The video is super fun! Lauren and Dan make a great team. Most exciting of all is that the video is interactive – allowing you to click and interact with the tutorial as it is playing. Starting with shape drawing and quickly moving onto flocking behaviours as well as connecting to web services (such as the wind direction in New York) to control those said flocking circles the tutorial gives you a great quick overview of the platform – including a great sound generation via mouse demo.

Being open, the source code for the interactive video is even available here.

The next on the was “Get Started”. The tutorial starts with an instruction to download p5.js complete. After doing that I added the files to my Git repository for the project in a folder called “p5_js_GetStarted” and pushed them to GitHub using the following commands:

git pull
git add .
git commit -m "Adding p5.js Get Started tutorial"
git push

After some circle drawing code, I added the following code to add interaction:

function setup() {
 createCanvas(640, 480);
}

function draw() {
 if (mouseIsPressed) {
 fill(0);
 } else {
 fill(255);
 }
 ellipse(mouseX, mouseY, 80, 80);
}

Using Sublime Text‘s Reindent function kept everything tidy. Below is a screen grab of the result, or you can try it for yourself.

2016_10_11_getstarted

The third tutorial in the list was “p5.js overview“.

This tutorial was hosted on GitHub and deals with a basic “Hello World” program, creating a canvas to draw upon, drawing into different HTML containers, working with native HTML5 canvas functionality, mouse and touch interaction, asynchronous calls and file loading – where my code started to break. After doing some digging I realised that I needed to run a local server in order to load my lovely “cat.jpg” file.

As I knew I’d be using it for another project, I decided to try Node.js. After some more digging, I realised that it would be best to install it via Homebrew, which I already had on my computer. As I’ve just updated to OS 10.12 aka “macOS Sierra” I had to do some updating of Homebrew, and found a nasty issue. After following the proscribed fix (which won’t happen if you just do a new install of Homebrew), I was ready to install node.js, by typing:

brew install node

In my terminal. I could then run the following two commands to verify that everything had installed correctly:

node -v
npm -v

The versions that I had installed were 6.7.0 and 3.10.7 respectively. NPM stands for the Node Package Manager – NPM helps you with installing other Node.js code to your local filesystem, or wherever you happen to have Node.js installed.

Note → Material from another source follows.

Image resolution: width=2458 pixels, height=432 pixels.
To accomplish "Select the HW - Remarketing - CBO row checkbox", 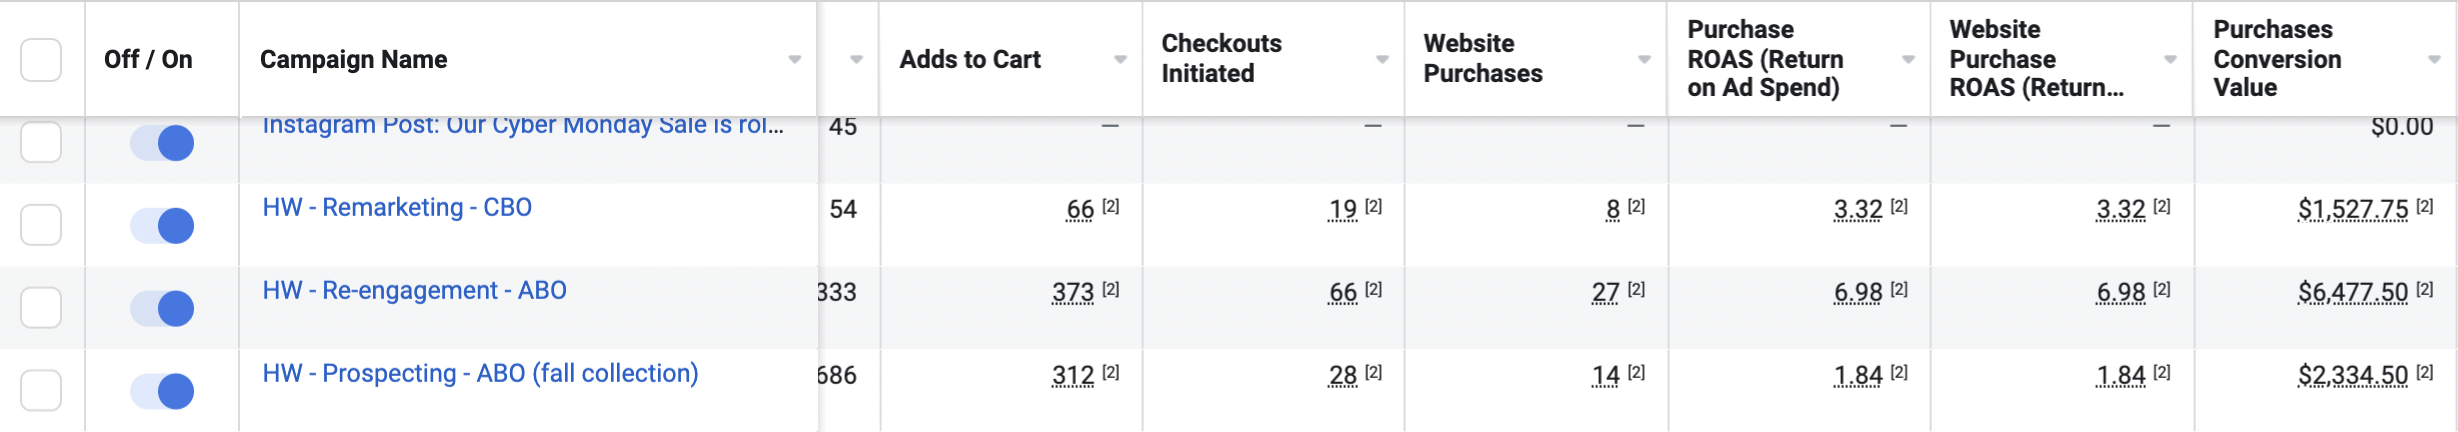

After installing Node http-server, I ran it in my HelloWorld folder, pointed my web browser to http://localhost:8080/ and saw:

2016_10_11_successfulcat

Hurrah! I uploaded it to my GitHub Pages account, so you can try it for yourself.

After trying making a Loading Screen and Instantiation / namespace experiments, I’m ready to move on to the next tutorial, “p5.js and Processing“.